8
votes

I'm currently trying to use Android as a Skype endpoint. At this stage, I need to encode video into H.264 (since it's the only format supported by Skype) and encapsulate it with RTP in order to make the streaming work.

Apparently the MediaRecorder is not very suited for this for various reasons. One is because it adds the MP4 or 3GP headers after it's finished. Another is because in order to reduce latency to a minimum, hardware accelaration may come in handy. That's why I would like to make use of the recent low-level additions to the framework, being MediaCodec, MediaExtractor, etc.

At the moment, I plan on working as follows. The camera writes its video into a buffer. The MediaCodec encodes the video with H264 and writes the result to another buffer. This buffer is read by an RTP-encapsulator, which sends the stream data to the server. Here's my first question: does this plan sounds feasible to you?

Now I'm already stuck with step one. Since all documentation on the internet about using the camera makes use of MediaRecorder, I cannot find a way to store its raw data into a buffer before encoding. Is addCallbackBuffer suited for this? Anyone has a link with an example?

Next, I cannot find a lot of documentation about MediaCodec (since it's fairly new).
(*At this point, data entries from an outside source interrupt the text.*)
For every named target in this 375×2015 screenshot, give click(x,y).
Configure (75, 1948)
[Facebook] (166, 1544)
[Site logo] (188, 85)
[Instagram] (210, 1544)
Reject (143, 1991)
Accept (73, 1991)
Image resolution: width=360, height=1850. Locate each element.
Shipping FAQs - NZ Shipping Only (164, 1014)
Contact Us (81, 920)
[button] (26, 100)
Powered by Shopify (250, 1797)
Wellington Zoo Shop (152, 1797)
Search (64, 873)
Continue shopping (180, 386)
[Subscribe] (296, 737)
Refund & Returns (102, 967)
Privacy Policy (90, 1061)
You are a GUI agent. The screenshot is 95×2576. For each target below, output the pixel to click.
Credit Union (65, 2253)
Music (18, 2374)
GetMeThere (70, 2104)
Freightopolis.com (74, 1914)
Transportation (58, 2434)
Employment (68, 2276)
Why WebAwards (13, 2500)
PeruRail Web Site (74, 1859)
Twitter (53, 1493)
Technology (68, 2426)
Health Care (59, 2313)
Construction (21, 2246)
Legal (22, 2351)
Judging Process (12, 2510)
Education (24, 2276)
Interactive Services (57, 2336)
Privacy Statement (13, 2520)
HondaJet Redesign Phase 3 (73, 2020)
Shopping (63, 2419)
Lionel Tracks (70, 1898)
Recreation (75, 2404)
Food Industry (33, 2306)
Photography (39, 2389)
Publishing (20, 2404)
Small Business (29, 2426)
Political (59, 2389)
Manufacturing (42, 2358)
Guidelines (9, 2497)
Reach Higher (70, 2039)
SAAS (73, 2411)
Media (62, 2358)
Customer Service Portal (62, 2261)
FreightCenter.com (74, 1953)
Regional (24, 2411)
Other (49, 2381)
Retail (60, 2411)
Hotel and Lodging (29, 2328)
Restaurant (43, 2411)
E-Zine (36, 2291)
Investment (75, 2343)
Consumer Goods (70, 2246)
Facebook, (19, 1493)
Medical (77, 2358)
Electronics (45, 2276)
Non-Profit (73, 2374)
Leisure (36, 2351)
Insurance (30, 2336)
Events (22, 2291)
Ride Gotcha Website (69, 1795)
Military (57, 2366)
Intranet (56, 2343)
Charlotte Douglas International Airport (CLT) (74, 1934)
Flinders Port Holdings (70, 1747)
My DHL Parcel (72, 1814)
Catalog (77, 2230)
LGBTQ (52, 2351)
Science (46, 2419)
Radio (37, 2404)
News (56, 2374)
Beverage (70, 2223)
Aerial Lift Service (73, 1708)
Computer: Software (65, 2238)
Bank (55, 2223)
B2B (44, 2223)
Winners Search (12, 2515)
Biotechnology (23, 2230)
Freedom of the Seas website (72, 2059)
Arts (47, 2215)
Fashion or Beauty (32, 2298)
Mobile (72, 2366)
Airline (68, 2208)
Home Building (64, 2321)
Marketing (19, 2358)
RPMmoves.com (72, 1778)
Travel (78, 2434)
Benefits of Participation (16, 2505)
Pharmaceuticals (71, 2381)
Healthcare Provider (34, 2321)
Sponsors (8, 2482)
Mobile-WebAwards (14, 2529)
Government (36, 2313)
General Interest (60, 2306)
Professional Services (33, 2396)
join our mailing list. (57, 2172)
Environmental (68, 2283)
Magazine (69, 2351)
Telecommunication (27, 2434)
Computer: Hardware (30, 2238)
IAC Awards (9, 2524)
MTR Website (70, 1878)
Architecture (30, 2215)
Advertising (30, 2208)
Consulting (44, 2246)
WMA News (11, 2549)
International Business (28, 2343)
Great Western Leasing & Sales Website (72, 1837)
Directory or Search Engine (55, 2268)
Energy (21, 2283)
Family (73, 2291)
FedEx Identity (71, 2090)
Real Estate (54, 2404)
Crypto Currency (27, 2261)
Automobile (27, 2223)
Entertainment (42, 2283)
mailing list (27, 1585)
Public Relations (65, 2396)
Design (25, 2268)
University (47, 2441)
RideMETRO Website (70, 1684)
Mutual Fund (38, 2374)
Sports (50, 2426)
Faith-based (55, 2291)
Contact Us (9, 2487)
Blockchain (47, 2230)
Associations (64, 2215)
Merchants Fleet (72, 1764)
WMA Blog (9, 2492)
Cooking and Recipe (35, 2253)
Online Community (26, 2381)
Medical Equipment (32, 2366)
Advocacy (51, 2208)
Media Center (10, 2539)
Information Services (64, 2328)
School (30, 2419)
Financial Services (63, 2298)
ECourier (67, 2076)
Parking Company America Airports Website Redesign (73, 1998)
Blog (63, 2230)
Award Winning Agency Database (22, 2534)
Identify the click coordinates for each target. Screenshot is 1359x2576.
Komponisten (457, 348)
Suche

Anyone who has a solid tutorial?

Lastly: any recommendations on RTP libraries?

Thanks a lot in advance!

3

3 Answers

9
votes

UPDATE
I was finally able to create proper RTP packages from the h264 frames. Here's what you have to keep in mind (it's actually quite simple):

The encoder does create NAL headers for each frame. But it returns each frame as a h264 bytestream. This means that each frame starts with three 0-bytes and a 1-byte. All you have to do is remove those start prefixes, and put the frame into a RTP packet (or split them up using FU-As).

Now to your questions:

I cannot find a way to store its raw data into a buffer before encoding. Is addCallbackBuffer suited for this?

You should use camera.setPreviewCallback(...), and add each frame to the encoder.

I cannot find a lot of documentation about MediaCodec (since it's fairly new). Anyone who has a solid tutorial?

This should be a good introduction as to how the MediaCodec works. http://dpsm.wordpress.com/2012/07/28/android-mediacodec-decoded/

Lastly: any recommendations on RTP libraries?

I'm using jlibrtp which gets the job done.

6
votes

I don't know anything about MediaCodec or MediaExtractor yet, but I am fairly familiar with MediaRecorder and have successfully implemented an RTSP server, based on SpyDroid, that captures H264/AMRNB output from MediaRecorder. The basic idea is that the code creates a local socket pair and uses setOutputFile of the MediaRecorder to write output to one of the sockets in the pair. Then, the program reads the video or audio stream from the other socket, parses it into packets, and then wraps each packet into one or more RTP packets which are sent over UDP.

It's true that MediaRecorder adds the MOOV headers after it's finished, but that's not a problem if you're serving H264 video in RTP format. Basically, there's an "mdat" header at the start of the video stream. It has 4 bytes for the length of the header, followed by the 4 bytes "mdat". Read the length to find out how long the header is, verify that it's the mdat header, and then skip the rest of the header data. From there on, you get a stream of NAL units, which start with 4 bytes for the unit length. Small NAL units can be sent in a single RTP packet, and larger units get broken up into FU packets. For RTSP, you also need to serve an SDP header that describes the stream. SpyDroid calculates the info in the SDP header by writing a very short movie to file, and then reads this file to extract the MOOV header from the end. My app always uses the same size, format, and bit rate, so I just serve a static string:

public static final String SDP_STRING =
        "m=video 5006 RTP/AVP 96\n"
                + "b=RR:0\n"
                + "a=rtpmap:96 H264/90000\n"
                + "a=fmtp:96 packetization-mode=1;profile-level-id=428028;sprop-parameter-sets=Z0KAKJWgKA9E,aM48gA==;\n"
                + "a=control:trackID=0\n"
                + "m=audio 5004 RTP/AVP 96\n"
                + "b=AS:128\n"
                + "b=RR:0\n"
                + "a=rtpmap:96 AMR/8000\n"
                + "a=fmtp:96 octet-align=1;\n"
                + "a=control:trackID=1\n";

That's my header for 640x480x10fps, H264 video, with 8000/16/1 AMRNB audio.

One thing I can warn you about: If you're using MediaRecorder, your preview callback will never get called. That only works in camera mode, not when you're recording video. I haven't been able to find any way of getting access to the preview image in uncompressed format while the video is recording.

I highly recommend looking over the code for SpyDroid. It takes some digging around, but I bet what you want is in there already.

0
votes

What you plan is definetly feasible. You can register a Camera.PreviewCallback which takes the picture data and puts it into the MediaCodec. You read the output and send it as RTP. In general it's easy, but there are various pitfalls as undocumented color spaces and different MediaCodec behaviour on different devices, but it's definetly possible.